DIRECTIONS FOR THIS TASK → In the copy you make, include no pictures, and transcribe every record exactly.

RECORDS FOR THIS EXERCISE →
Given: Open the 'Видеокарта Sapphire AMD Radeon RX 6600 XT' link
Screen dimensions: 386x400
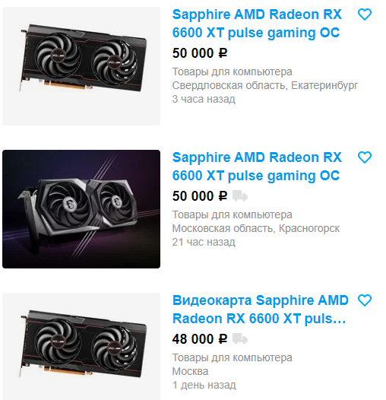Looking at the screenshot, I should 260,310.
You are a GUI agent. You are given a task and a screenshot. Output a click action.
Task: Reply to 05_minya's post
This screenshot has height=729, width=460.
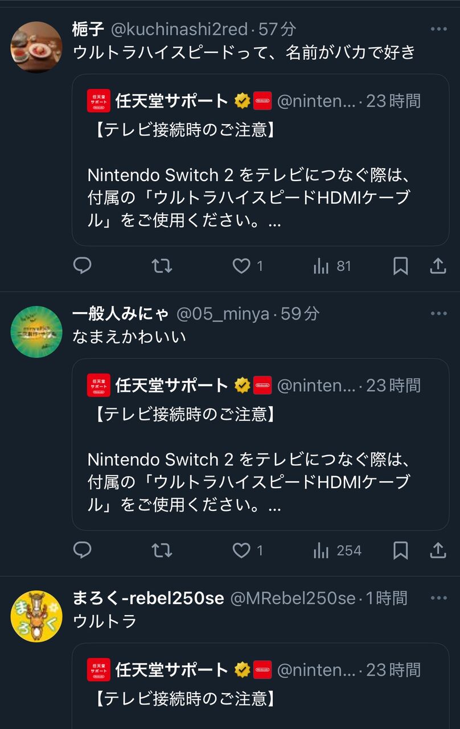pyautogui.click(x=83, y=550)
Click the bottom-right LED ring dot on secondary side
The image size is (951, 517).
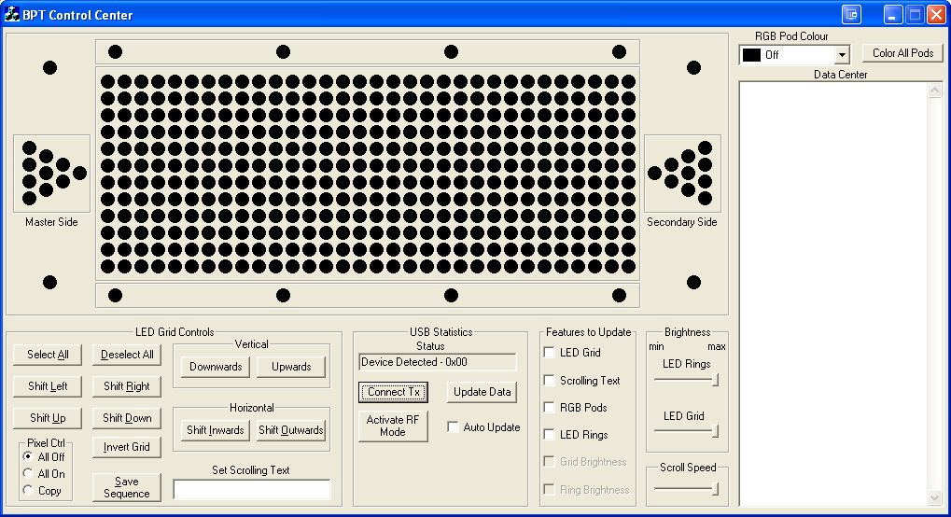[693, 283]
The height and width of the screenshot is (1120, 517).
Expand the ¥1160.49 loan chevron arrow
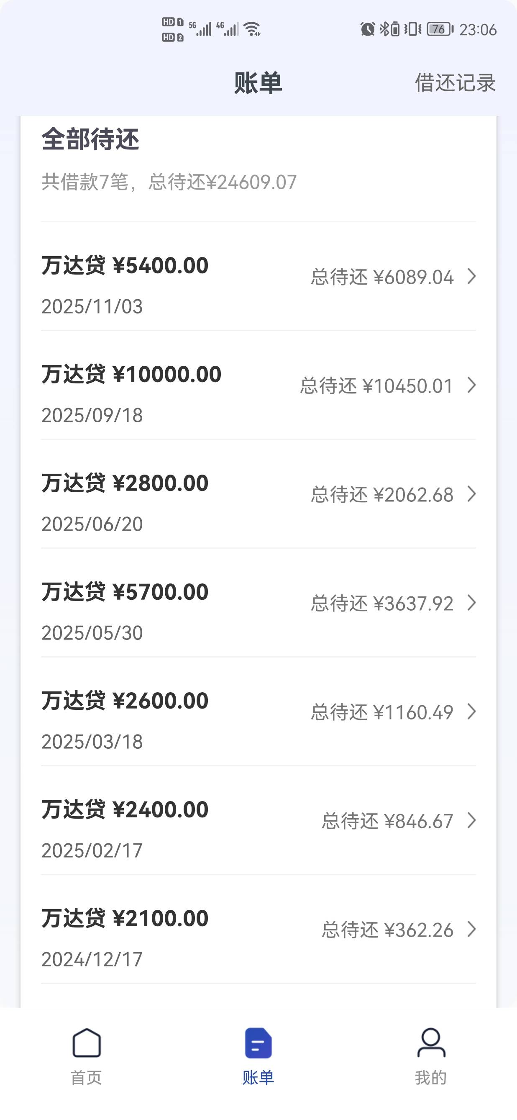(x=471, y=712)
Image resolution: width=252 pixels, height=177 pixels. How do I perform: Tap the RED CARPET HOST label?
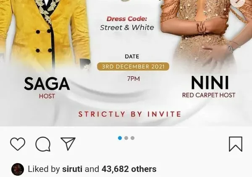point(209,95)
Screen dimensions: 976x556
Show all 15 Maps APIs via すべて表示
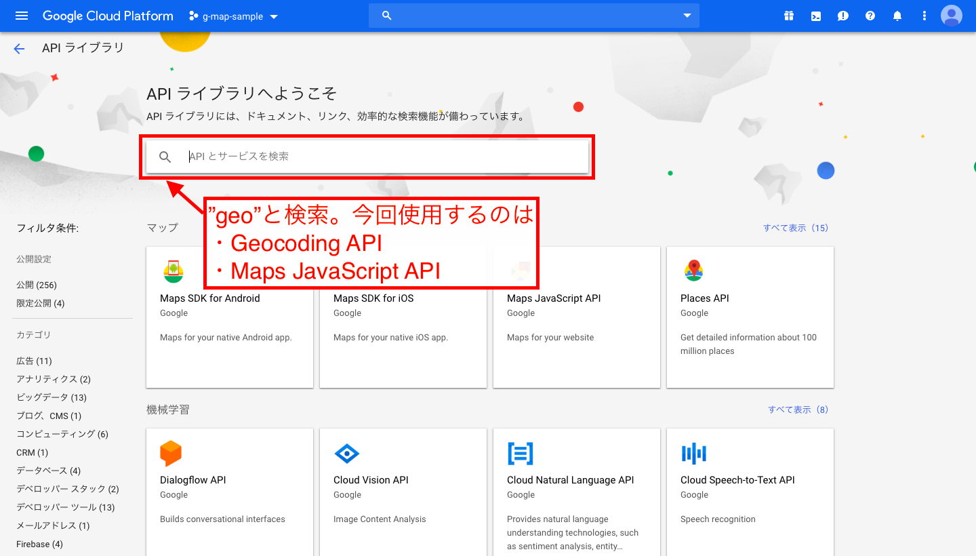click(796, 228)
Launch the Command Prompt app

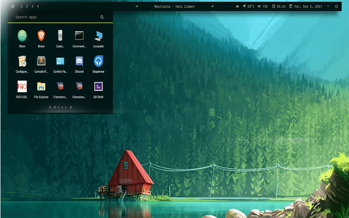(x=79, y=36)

YOUR RESPONSE →
Given: Open the 'Видеокарта Sapphire AMD Radeon RX 6600 XT' link
Screen dimensions: 386x400
Looking at the screenshot, I should 260,310.
You are a GUI agent. You are given a task and a screenshot. Output a click action.
Task: Reply to 05_minya's post
This screenshot has height=729, width=460.
pyautogui.click(x=83, y=550)
Click the bottom-right LED ring dot on secondary side
The image size is (951, 517).
[693, 283]
The height and width of the screenshot is (1120, 517).
Expand the ¥1160.49 loan chevron arrow
(x=471, y=712)
Image resolution: width=252 pixels, height=177 pixels. How do I perform: Tap the RED CARPET HOST label?
point(209,95)
Screen dimensions: 976x556
Show all 15 Maps APIs via すべて表示
click(796, 228)
Launch the Command Prompt app

(x=79, y=36)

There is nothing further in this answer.